A quick introduction to microbiology and retrovirology

URL: https://barryhisblog.blogspot.com/p/a-quick-introduction-to-microbiology.html

Just about everyone has heard of DNA (DeoxyriboNucleic Acid), but what is it? It is a polymer (a long chain of sub-molecules strung together like beads on a necklace). RNA, proteins and plastics are polymers too. We'll come to that shortly.

The "beads" (called nucleotides or bases) that form DNA are named adenine (A), cytosine (C), guanine (G), and thymine (T). In the famous double helix, they form up in base pairs, where adenine pairs with thymine, and cytosine pairs with guanine.

Together, they "code" for the molecules (proteins) with which the rest of any living organism is mostly made.

Special molecules, called RNA polmerases "read" sections of the DNA base sequences and transcribe them into equivalent RNA (RiboNucleic Acid) molecules. RNA is very similar to DNA, with four bases, adenine, cytosine, uracil, and guanine.

The transcribed RNA is called "messenger RNA" or mRNA. It is this that goes on to be translated into proteins. Triplets of base pairs, called codons, which "code" for different amino acids are "read" by a ribosome that produces a string of amino acids that form a protein.

The "Central Dogma" that DNA makes RNA that makes proteins was a bit of a tongue-in-the-cheek joke. There is no dogma in science like there can be in political ideologies and religions, with ideas held to be absolutely true and never to be questioned. But at the time, the central dogma was thought to explain all of molecular biology. However, then came the discovery of reverse transcriptase that went against the flow of information from DNA to RNA to proteins. It is used by viruses that make infected cells read their viral RNA genomes and produce DNA versions, the reverse of the normal transcription process. This is why these viruses are called RETROviruses, the retro prefix meaning anything that goes in a backward direction like retro rockets in a spacecraft or backwards in time like retro fashion styles.

The reverse-transcribed viral DNA is then inserted into (integrated with, in the jargon) the DNA of the host infected cell. A special viral enzyme, integrase, does this. Snipping the host DNA and inserting the viral genome, before joining the bits up again, incidentally leaving a telltale bit of duplicated host DNA at either end of the integration site.

The host cell machinery then dutifully transcribes and translates the viral DNA, resulting in the production of more copies of the original virus which can then exit the cell and go on to infect more host cells, either within the same organism or in neighbouring organisms.

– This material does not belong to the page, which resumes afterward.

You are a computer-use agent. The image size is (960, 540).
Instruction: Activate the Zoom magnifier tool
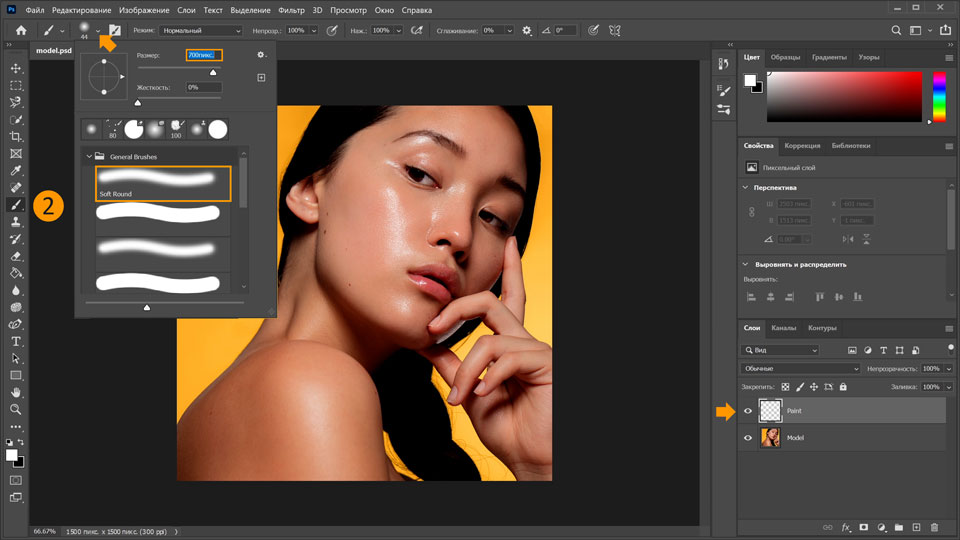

There are other forms of RNA molecules that do not code for proteins, some with well understood functions, some not yet understood and perhaps some that do nothing. There is something of a controversy over this, generated notably by the ENCODE project. But is understood that RNAs are involved in regulation - the promotion or inhibition of DNA transcription. Epigenetics is an important area of study, and it looks at such things as cellular differentiation. All cells in a creature have the same DNA. How is it that the same DNA can produce so many cell types - muscles, skin, nerves and so on? It's down to controlling which genes are transcribed, and it's regulatory genetics that determines that. Mutations that affect regulation can have profound effects.